Season in review: Palm Beach arts critics name favorite shows and exhibitions Palm Beach Opera: Mozart’s Don Giovanni

Feb. 22, Kravis Center

A new take on the greatest opera ever written: Director Kristine McIntyre rethought the work as a 1940s Hollywood film noir. It was pretty presumptuous, but it worked surprisingly well. Think George Raft or Humphrey Bogart in the title part, Ida Lupino or Lauren Bacall among the women and you’ll get the idea.
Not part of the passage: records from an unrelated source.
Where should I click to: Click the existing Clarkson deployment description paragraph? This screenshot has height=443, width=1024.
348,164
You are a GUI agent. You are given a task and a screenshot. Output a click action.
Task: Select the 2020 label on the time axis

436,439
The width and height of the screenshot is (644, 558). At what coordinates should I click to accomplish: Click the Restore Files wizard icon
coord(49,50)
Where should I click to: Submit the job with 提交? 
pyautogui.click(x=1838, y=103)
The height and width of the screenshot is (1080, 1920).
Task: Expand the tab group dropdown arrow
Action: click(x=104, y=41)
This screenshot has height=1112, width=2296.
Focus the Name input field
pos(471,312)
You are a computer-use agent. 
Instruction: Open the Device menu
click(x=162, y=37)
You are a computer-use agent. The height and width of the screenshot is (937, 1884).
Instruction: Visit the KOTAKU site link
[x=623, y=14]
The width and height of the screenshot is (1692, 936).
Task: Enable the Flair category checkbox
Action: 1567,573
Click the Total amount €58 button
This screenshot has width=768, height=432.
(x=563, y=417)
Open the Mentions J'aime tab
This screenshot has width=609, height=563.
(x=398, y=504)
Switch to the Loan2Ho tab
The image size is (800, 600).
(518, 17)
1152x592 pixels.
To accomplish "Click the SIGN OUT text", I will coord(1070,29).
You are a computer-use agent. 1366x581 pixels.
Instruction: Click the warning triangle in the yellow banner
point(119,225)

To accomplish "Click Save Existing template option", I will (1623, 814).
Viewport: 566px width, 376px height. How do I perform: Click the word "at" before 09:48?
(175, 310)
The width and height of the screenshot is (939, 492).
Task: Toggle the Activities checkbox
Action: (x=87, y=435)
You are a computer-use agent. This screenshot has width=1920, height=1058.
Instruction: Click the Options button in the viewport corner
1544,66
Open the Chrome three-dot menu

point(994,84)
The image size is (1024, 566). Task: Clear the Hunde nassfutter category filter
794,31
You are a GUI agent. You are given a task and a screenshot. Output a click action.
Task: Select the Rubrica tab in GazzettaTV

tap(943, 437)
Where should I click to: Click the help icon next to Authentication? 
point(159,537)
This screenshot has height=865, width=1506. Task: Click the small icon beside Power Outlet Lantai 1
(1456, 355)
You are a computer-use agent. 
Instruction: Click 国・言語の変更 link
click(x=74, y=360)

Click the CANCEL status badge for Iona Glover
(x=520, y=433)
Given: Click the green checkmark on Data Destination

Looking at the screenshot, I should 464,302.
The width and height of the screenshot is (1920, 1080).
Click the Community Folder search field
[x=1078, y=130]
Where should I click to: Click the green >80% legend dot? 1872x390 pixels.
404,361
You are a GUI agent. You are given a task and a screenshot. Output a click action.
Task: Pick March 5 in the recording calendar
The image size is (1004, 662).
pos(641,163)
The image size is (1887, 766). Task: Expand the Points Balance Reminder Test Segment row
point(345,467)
McIntyre and conductor David Stern trimmed out about 30 minutes of the score, including two solo arias and the entire moralizing epilogue, resulting in a fast-moving, cinematic show that had particular relevance for the way women are still being treated in the 21 st century. Things haven’t changed as much as we’d like to think.

Depicting the last day in the life of history’s legendary womanizer, McIntyre emphasized the rape of Donna Anna (Caitlin Lynch), the abandonment of the unstable Donna Elvira (Danielle Pastin) and the almost-but-not-quite willing seduction of the gullible Zerlina (Danielle MacMillan) by a gangster-type macho man who got his retribution here by means of a pistol shot, rather than the traditional descent to Hell. Andrei Bondarenko was not the most charismatric seducer, but Joshua Bloom almost stole the show as the Don’s sidekick Leporello, and the quality of the singing was excellent right down the roster.